The mortgage market is a minefield and choosing the most appropriate facility is an essential part of your financial planning. Careful consideration should be given to deciding which type of mortgage best meets with your requirements, not just now but in the future.
Circumstances can change very quickly so it is important to seek advice from a genuine specialist that has a sound understanding of the vagaries of your profession. Mediclub has been arranging mortgages for doctors and dentists over many years and boasts a wealth of knowledge and experience in meeting the expectations of our members.
Flexibility is often the key and we take care in ensuring that any new arrangement does not disadvantage you in the future. Many practitioners require commercial finance as well as a domestic mortgage so prudent planning and careful structuring of your borrowing is advisable.
It is generally not sensible to use your main personal bank for your domestic mortgage or to restrict your lines of credit by imprudent use of credit cards and personal loans. An experienced adviser will assess your requirements in the light of both current circumstances and potential future needs before explaining carefully what options are available to you.
Our service is comprehensive and impartial. We understand only too well that the purchase of a house or flat can be an emotional transaction so we endeavour to be not only professional but also understanding and considerate whilst acting for you.
We will help you decide which type of mortgage is most appropriate, whilst helping you decide whether a fixed or variable rate is more favourable at the present time.
Capital & Interest
The monthly payment combines both repayment of capital and interest so that the loan is guaranteed to be repaid at the end of the mortgage term, often 25 years, depending on your age. The monthly repayment will vary with any change in the mortgage interest rate. Consequently, it is important to factor in a rise in interest rates to ensure continued affordability.
A mortgage has to be redeemed by the end of the specified term, more commonly as above with a combination of capital and interest on a monthly basis. However, in some circumstances, a lender will allow the payment of the interest charged only, leaving the borrower with the responsibility of repaying the mortgage at the end of the term, usually with a savings vehicle such as an ISA or pension.

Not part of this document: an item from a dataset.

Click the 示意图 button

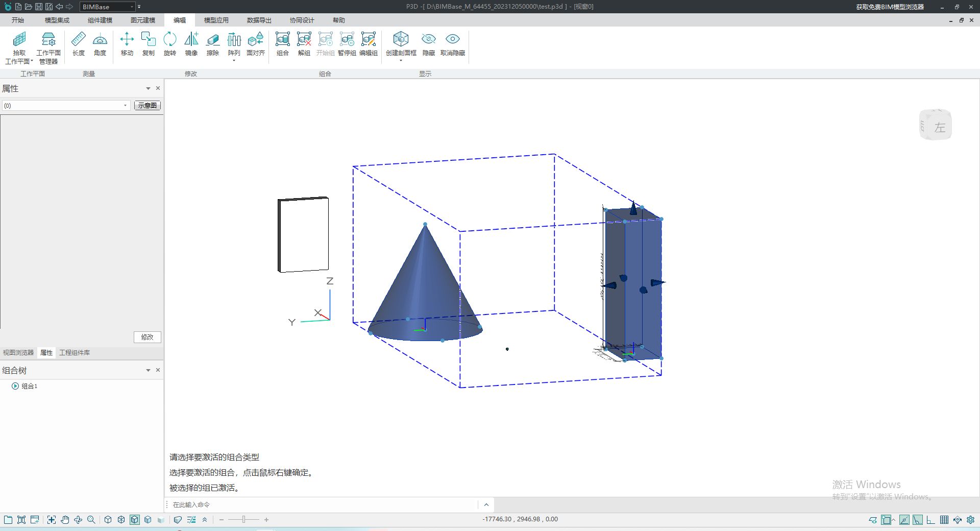147,106
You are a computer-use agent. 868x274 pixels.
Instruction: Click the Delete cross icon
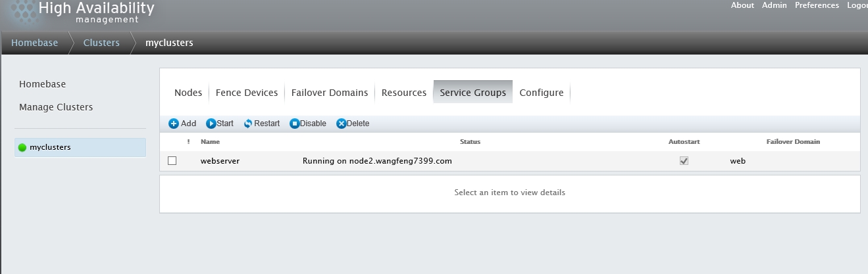[x=341, y=124]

As with a capital repayment mortgage, the monthly payment of interest may increase with a rise in the mortgage interest rate.
A flexible mortgage permits both the underpayment and overpayment of the loan with changing circumstances. It is also possible to build up a cash reserve from which funds can be drawn for other purposes or a financial emergency.
A variable rate mortgage links your monthly repayment to the prevailing rate of interest, which can change in line with the lender’s standard mortgage interest rate or the Bank of England Base Rate. Once again, careful budgeting is important to ensure future affordability is not a problem.
This is a facility whereby the initial rate at which interest is charged is lower than the standard variable rate for a specified period, eg. two years. It is invariably used as a marketing tool to attract new borrowers. It can be useful for professionals and younger practitioners in particular whose earnings are expected to rise within the discount period.
A fixed rate of interest for a period of, say, two or five years, can be very useful for borrowers wishing to be certain of their monthly repayments or whose income is limited and expenses high. Predicting the future movements of interest rates is a difficult call but the rate is often set in the lender’s interests so careful consideration should be given in determining whether it is worth paying a fee for. Furthermore, opting for a fixed rate invariably means sacrificing flexibility.
NB: Your home is at risk of repossession if you don’t keep up with your mortgage payments.